Second, Palin's presence on the Republican ticket forced family-values conservatives to give public support to working mothers, equal marriages, pregnant teens and their much-maligned parents. Talk-show frothers, Christian zealots and professional antifeminists--Rush Limbaugh and Phyllis Schlafly--insisted that a mother of five, including a "special-needs" newborn, could perfectly well manage governing a state (a really big state, as we were frequently reminded), while simultaneously running for veep and, who knows, field-dressing a moose. No one said she belonged at home. No one said she was neglecting her husband or failing to be appropriately submissive to him. No one blamed her for 17-year-old Bristol's out-of-wedlock pregnancy or hard-partying high-school-dropout boyfriend. No one even wondered out loud why Bristol wasn't getting married before the baby arrived. All these things have officially morphed from sins to "challenges," just part of normal family life. No matter how strategic this newfound broadmindedness is, it will not be easy to row away from it. Thanks to Sarah, ladies, we can do just about anything we want as long as we don't have an abortion.
Third, while Palin did not win the Hillary vote, the love she got from Republican women, including very conservative, traditional women, shows that what I like to call the feminism of everyday life is taking hold across the spectrum. That old frilly-doormat model of femininity is gone: even women who stay home and attend churches that bar women from the clergy thrill to the idea of women being all that they can be and taking their rightful place in the public realm.
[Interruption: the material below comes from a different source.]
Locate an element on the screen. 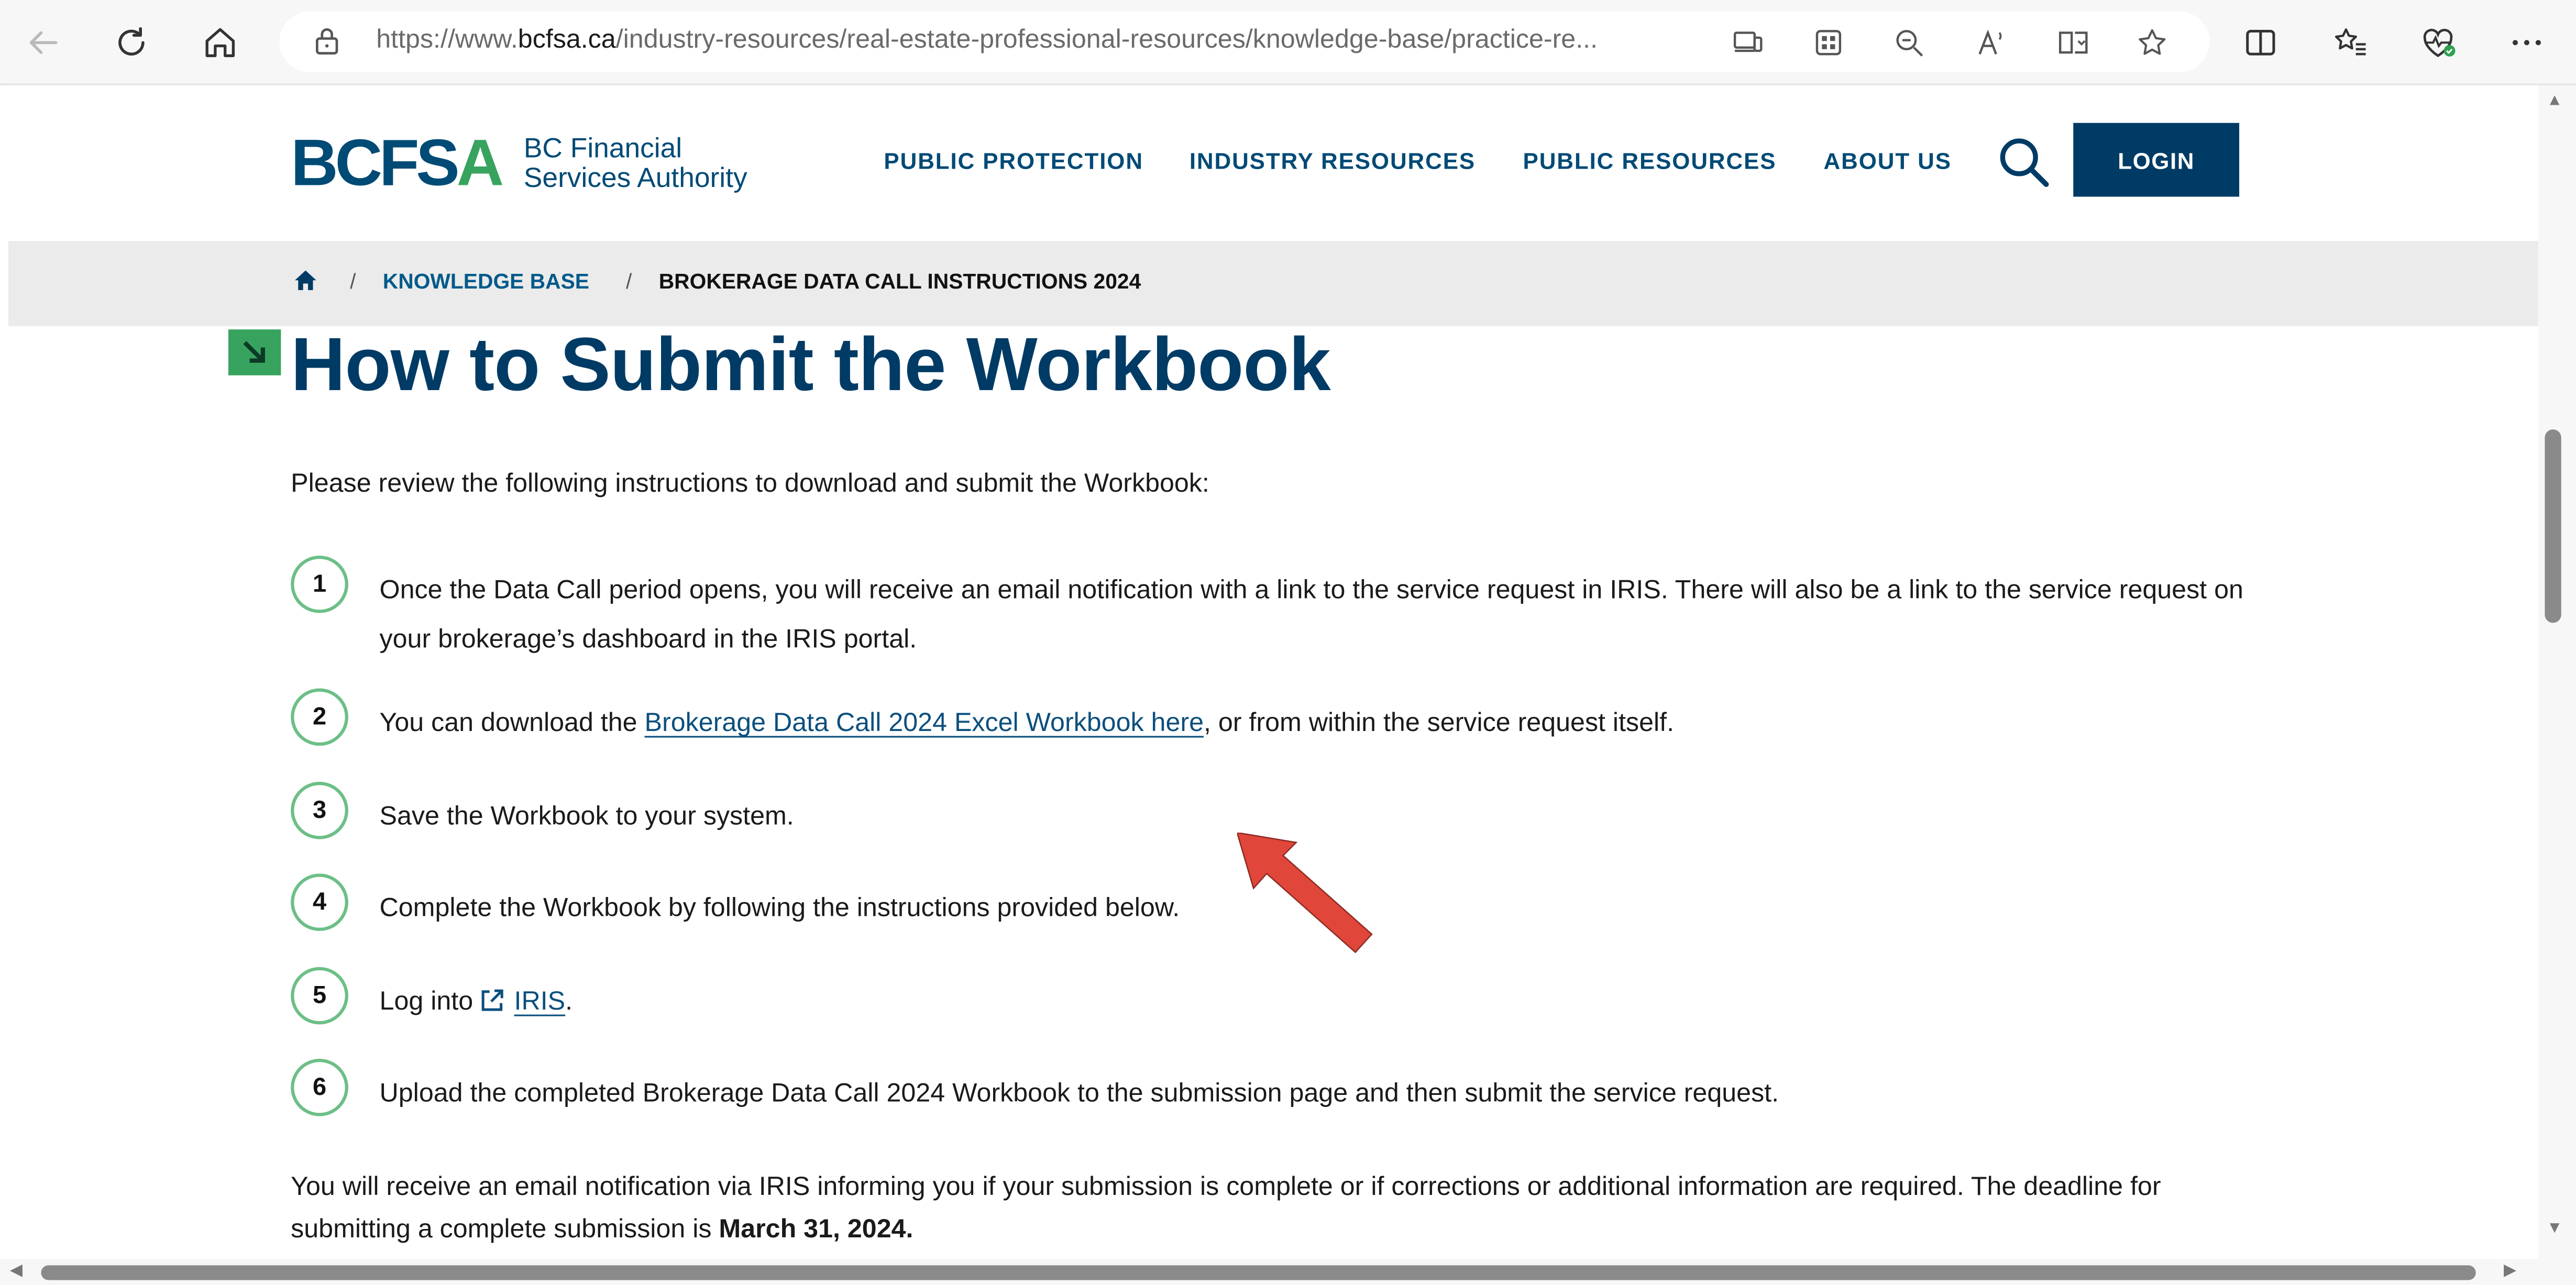 Image resolution: width=2576 pixels, height=1285 pixels. split-screen-icon is located at coordinates (2260, 43).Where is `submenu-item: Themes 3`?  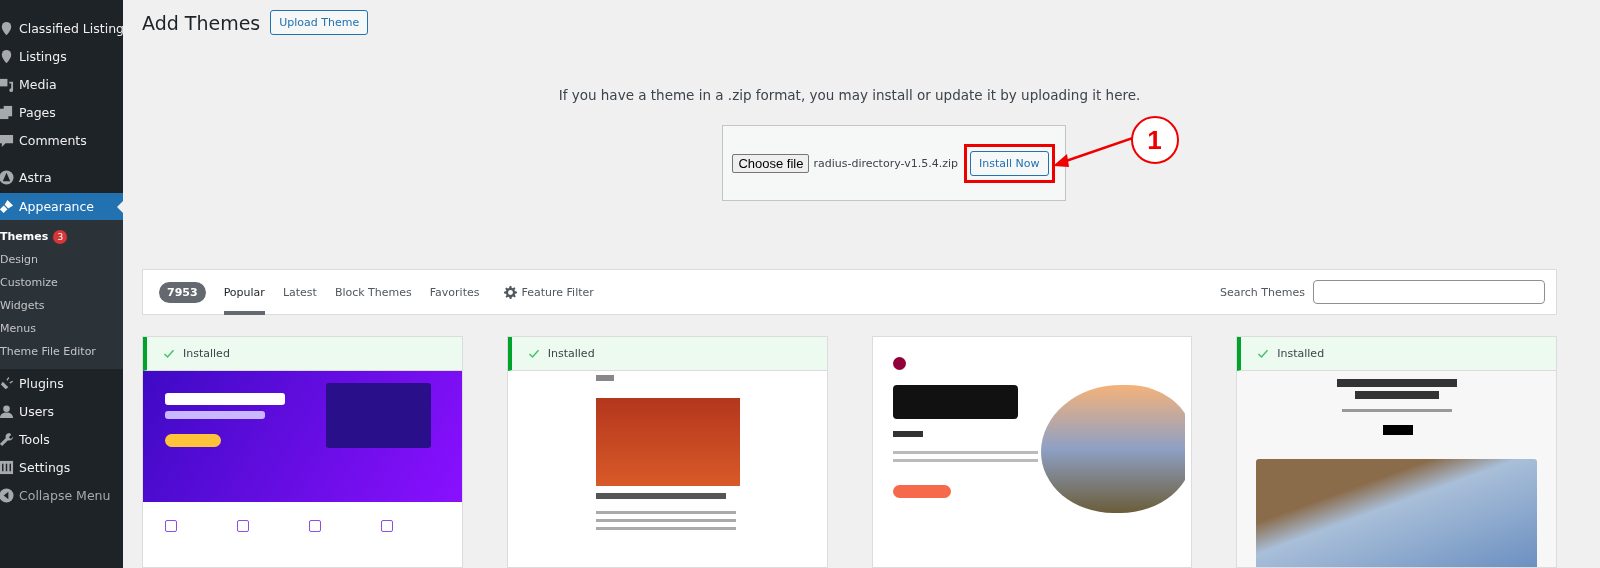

Like everyone else, they want respect and power, and now, finally, thanks to the women's movement they despise, they may actually get some.
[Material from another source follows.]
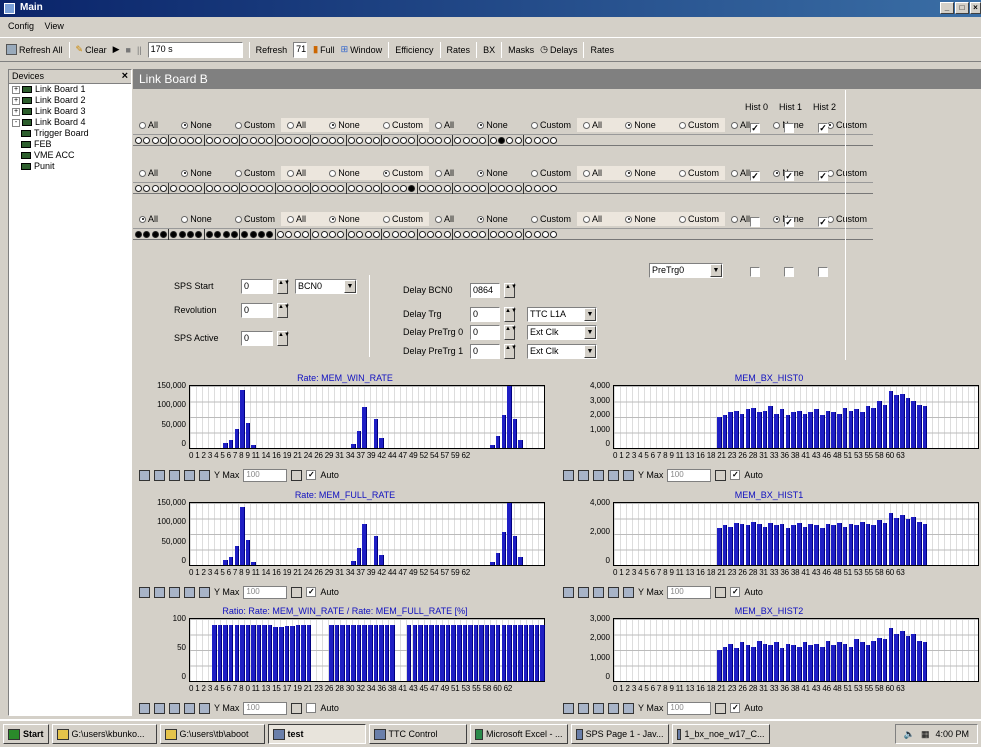 This screenshot has width=981, height=747. Describe the element at coordinates (976, 8) in the screenshot. I see `close-button: ×` at that location.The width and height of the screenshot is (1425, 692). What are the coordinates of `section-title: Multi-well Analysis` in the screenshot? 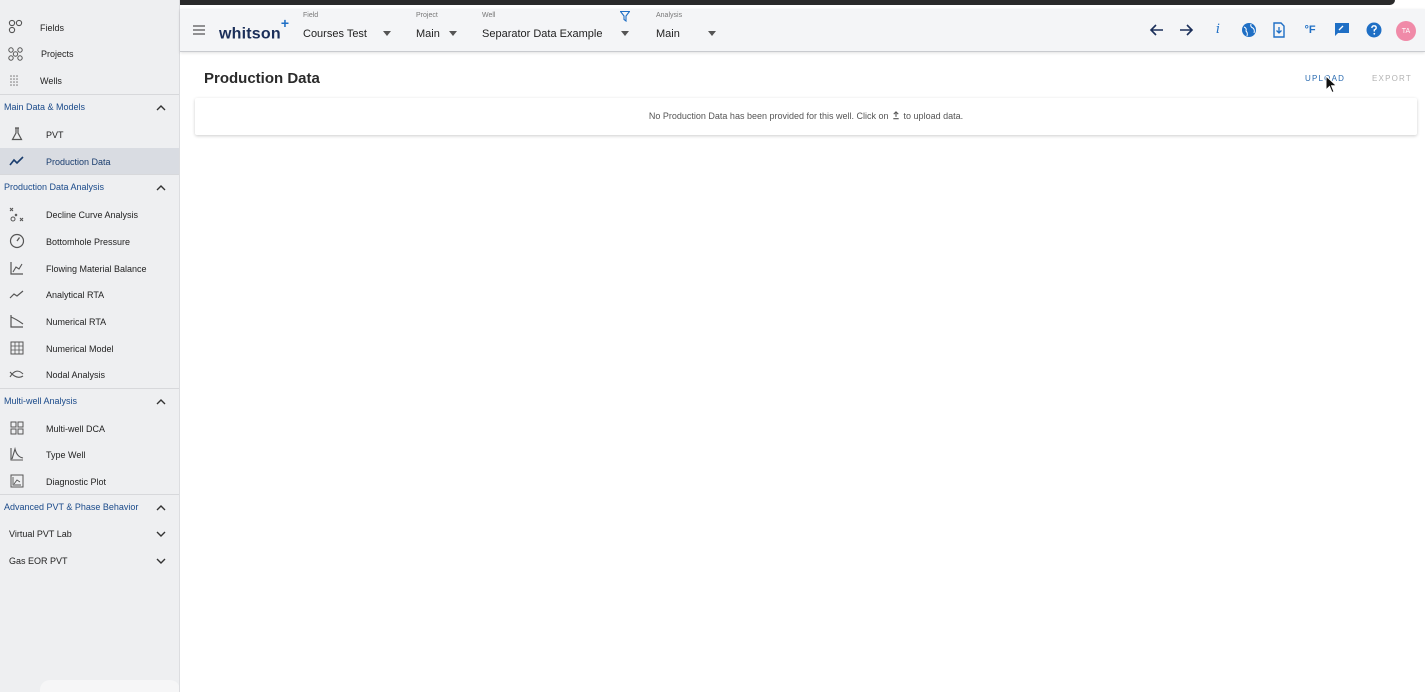 It's located at (41, 401).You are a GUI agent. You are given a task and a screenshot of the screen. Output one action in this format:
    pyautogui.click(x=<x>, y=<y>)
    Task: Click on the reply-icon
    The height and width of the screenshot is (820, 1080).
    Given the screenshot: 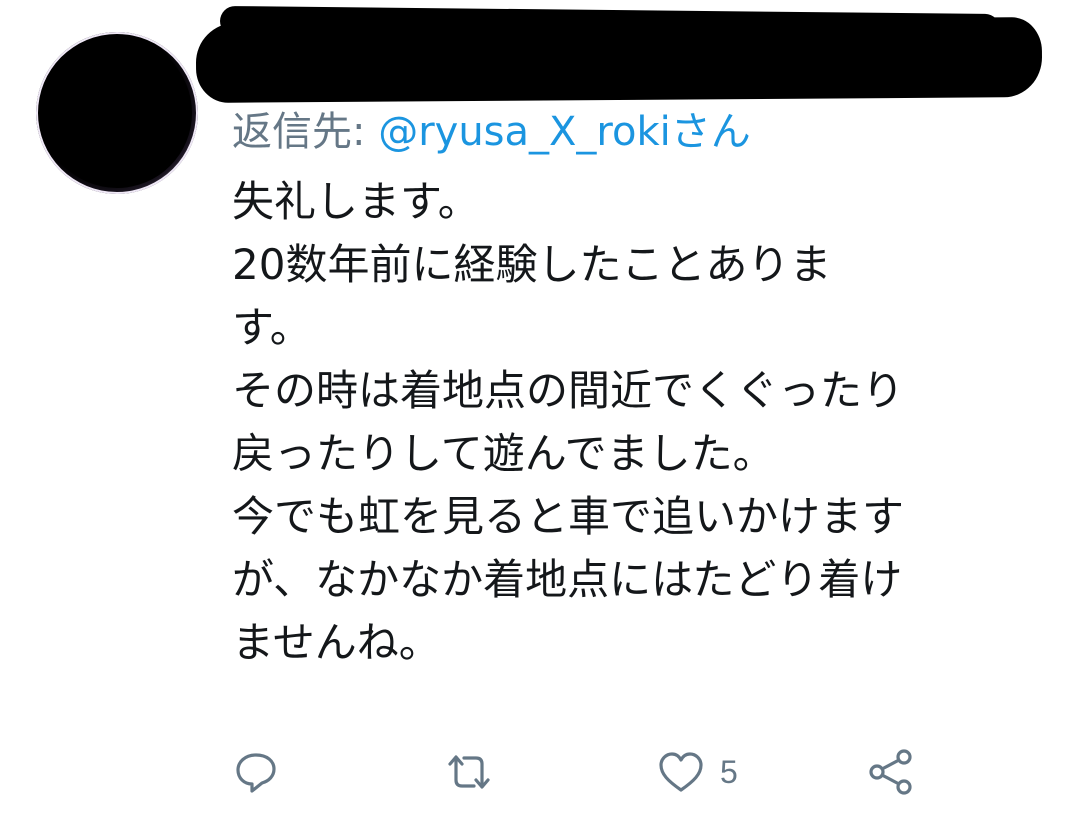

Finally, Palin completed the task Hillary Clinton began: running in different parties across a single political season, they have normalized the idea of a woman in the White House. It is hard even to remember now how iconoclastic Hillary was--how hard it was for her to negotiate femininity and ambition, to be warm but not weak, smart but not cold, attractive but not sexy, dynamic but not threatening. Only a year ago, it was a real question whether men would vote for a woman or, for that matter, whether women would. Palin may have been unfit for high office, but just by running she showed there was more than one mode for a female politician. After almost two years of the whole country watching two very different women in the White House race, it finally seems normal.
So thanks, Sarah. And now, please--back to your iceberg.